第84話 無限の螺旋と琥珀色の決意
湿気を帯びた熱気がアスファルトから立ち昇る朝。
まだ梅雨明け宣言は出されていないが、東京の空は夏の色を帯び始めていた。
通学中のハイヤーの静寂な車内で、俺は、一冊の分厚いハードカバーと対峙していた。
ダグラス・ホフスタッター著『ゲーデル、エッシャー、バッハ』。
数学、芸術、音楽を横断し、「自己言及」と「不思議の環」という概念を通じて、人間の意識や知能の謎に迫る大著だ。
難解極まりない内容だが、41歳の精神を持つ俺にとっては、最高の知的遊戯でもある。
「……形式システムにおける決定不能命題。不完全性定理のメタファーか」
ページを捲る指が止まらない。知的好奇心が満たされる快感に浸りながら、俺は校門をくぐった。
3限目、現代文。
担当教師は、黒板に夏目漱石の『こころ』の一節を書き写しながら、重々しい口調で問いかけた。

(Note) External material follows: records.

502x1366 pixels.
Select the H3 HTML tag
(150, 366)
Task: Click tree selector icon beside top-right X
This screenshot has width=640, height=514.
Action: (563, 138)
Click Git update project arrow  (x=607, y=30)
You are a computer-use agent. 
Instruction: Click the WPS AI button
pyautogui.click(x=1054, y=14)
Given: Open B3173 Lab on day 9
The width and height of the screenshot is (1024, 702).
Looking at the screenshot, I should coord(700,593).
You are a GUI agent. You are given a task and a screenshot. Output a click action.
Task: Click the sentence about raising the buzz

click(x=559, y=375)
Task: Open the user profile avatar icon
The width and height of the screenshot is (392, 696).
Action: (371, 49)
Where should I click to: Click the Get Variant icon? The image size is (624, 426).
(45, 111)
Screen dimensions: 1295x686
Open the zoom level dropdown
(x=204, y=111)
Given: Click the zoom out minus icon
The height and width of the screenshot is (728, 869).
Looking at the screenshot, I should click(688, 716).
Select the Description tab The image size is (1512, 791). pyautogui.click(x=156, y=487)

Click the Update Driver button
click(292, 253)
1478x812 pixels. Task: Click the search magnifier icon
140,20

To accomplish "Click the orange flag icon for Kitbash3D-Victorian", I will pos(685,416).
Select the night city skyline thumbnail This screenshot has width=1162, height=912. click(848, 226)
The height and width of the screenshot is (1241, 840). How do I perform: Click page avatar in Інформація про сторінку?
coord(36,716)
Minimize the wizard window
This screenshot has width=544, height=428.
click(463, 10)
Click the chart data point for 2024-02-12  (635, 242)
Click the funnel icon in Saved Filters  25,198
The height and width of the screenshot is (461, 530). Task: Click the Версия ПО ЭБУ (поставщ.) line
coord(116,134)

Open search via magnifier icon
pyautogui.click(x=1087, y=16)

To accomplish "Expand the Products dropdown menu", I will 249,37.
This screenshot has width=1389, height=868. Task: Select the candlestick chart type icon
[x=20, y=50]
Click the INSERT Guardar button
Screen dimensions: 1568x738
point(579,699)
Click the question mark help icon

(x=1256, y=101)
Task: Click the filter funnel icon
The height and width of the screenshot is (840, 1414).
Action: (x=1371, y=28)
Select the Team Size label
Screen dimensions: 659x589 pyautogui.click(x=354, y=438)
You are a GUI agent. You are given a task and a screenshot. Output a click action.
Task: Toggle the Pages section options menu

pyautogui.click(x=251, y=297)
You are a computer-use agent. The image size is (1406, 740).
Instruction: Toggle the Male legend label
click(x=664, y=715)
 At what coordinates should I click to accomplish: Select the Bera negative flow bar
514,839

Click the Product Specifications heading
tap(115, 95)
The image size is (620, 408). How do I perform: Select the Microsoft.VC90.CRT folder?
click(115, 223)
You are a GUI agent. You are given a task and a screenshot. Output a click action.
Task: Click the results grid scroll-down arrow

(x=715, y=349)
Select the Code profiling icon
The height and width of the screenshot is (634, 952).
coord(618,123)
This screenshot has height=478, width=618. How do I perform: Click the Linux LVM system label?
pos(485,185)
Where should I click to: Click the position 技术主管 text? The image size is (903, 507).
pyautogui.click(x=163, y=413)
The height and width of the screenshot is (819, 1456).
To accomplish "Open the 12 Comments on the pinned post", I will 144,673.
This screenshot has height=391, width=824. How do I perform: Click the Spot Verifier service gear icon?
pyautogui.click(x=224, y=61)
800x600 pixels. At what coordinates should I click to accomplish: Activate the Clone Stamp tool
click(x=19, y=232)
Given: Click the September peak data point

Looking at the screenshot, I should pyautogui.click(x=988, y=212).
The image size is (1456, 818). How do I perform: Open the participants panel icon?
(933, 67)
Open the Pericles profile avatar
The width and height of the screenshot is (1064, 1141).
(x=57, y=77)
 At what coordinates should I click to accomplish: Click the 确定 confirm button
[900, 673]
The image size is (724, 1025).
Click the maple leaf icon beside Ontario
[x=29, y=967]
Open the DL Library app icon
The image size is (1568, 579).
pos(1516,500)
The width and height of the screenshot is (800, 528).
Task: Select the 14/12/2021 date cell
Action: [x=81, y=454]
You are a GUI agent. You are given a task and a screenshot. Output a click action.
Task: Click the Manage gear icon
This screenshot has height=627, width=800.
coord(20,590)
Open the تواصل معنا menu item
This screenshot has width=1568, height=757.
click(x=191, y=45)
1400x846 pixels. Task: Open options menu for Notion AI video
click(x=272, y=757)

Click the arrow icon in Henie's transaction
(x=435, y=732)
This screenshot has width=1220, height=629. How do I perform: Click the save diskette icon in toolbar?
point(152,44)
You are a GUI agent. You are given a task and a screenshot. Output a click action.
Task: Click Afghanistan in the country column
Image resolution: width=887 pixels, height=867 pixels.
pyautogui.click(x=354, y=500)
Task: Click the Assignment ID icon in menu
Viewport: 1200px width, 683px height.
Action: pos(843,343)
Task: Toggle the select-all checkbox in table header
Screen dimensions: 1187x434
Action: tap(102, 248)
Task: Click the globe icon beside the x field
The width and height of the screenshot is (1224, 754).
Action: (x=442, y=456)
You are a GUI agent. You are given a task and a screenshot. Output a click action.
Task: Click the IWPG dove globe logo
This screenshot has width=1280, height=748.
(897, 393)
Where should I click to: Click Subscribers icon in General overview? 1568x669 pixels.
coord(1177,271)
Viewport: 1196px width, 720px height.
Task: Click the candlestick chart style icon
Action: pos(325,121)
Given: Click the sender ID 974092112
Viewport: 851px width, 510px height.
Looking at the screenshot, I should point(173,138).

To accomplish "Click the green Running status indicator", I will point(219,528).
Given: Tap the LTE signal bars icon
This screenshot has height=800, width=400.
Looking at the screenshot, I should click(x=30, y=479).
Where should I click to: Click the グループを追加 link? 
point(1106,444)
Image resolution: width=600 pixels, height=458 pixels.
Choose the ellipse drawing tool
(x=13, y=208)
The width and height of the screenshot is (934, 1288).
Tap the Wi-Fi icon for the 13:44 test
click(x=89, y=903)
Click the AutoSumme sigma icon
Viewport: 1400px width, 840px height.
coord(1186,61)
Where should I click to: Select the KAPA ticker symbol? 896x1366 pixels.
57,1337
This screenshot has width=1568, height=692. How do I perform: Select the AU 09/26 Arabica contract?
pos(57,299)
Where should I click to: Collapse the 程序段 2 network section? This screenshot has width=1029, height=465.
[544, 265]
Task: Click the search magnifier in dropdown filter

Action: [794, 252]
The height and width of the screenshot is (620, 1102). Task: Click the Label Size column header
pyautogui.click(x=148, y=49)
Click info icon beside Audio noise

「……さて。先生がKに対して抱いていた劣等感と、それを克服するために取った『卑怯な手段』について。この時の先生の心理状態を、エゴイズムと倫理の葛藤という観点から説明できる者はいるか?」
教室が静まり返る。思春期の生徒には共感しづらい、人間のドロドロとした暗部を問う難問だ。
教師の視線が、出席簿の上を滑り、俺の席で止まった。
「西園寺。……いけるか?」
俺は思考の海から意識を浮上させ、静かに席を立った。
「はい。先生は、Kの崇高な精神性に対し、自身の世俗的な欲望を恥じる一方で、Kを出し抜いてお嬢さんを手に入れたいという強烈な執着に囚われていました。ここでの『卑怯』とは、Kの禁欲的な信条を逆手に取り、彼を精神的に追い詰めた策略を指します。それは、倫理的に許されないと理解しながらも、生存本能としてのエゴイズムが理性を凌駕した瞬間であり、その罪悪感が後の彼の人生を縛り続ける鎖となったのです」
俺は淀みなく答えた。
人間の業。それはいつの時代も変わらない普遍的なテーマだ。
教師は深く頷き、「完璧だ」と短く評した。
放課後。俺は図書室へ向かった。
カウンターには、いつものように高城藍がいる。
「……いらっしゃい、西園寺くん」
「返却をお願いします」
俺は読み終えた『利己的な遺伝子』と『ゲーデル、エッシャー、バッハ』をカウンターに置いた。
「……また、随分と重たい本を読んでいたのね」
藍は呆れたように、しかし少し嬉しそうにバーコードを読み取った。
「知への探求は、物理的な重量とは無関係ですから。……代わりに、これを借ります」
俺が差し出したのは、リチャード・ファインマンの『ご冗談でしょう、ファインマンさん』。
ノーベル物理学賞受賞者のユーモラスな自伝だ。
「……ふふ。今度は少し肩の力が抜けそうね」
彼女はスタンプを押し、本を渡してくれた。指先が触れる一瞬、微かなインクの匂いがした。
学園を出た俺は、渋谷へと向かった。
金曜日の夕方。街は週末を楽しむ若者たちで溢れかえっている。
まずは『ブックファースト渋谷店』へ。
ビジネス書コーナーで、最新のマーケティング理論書と、シリコンバレーのベンチャー事情をまとめた洋書を購入する。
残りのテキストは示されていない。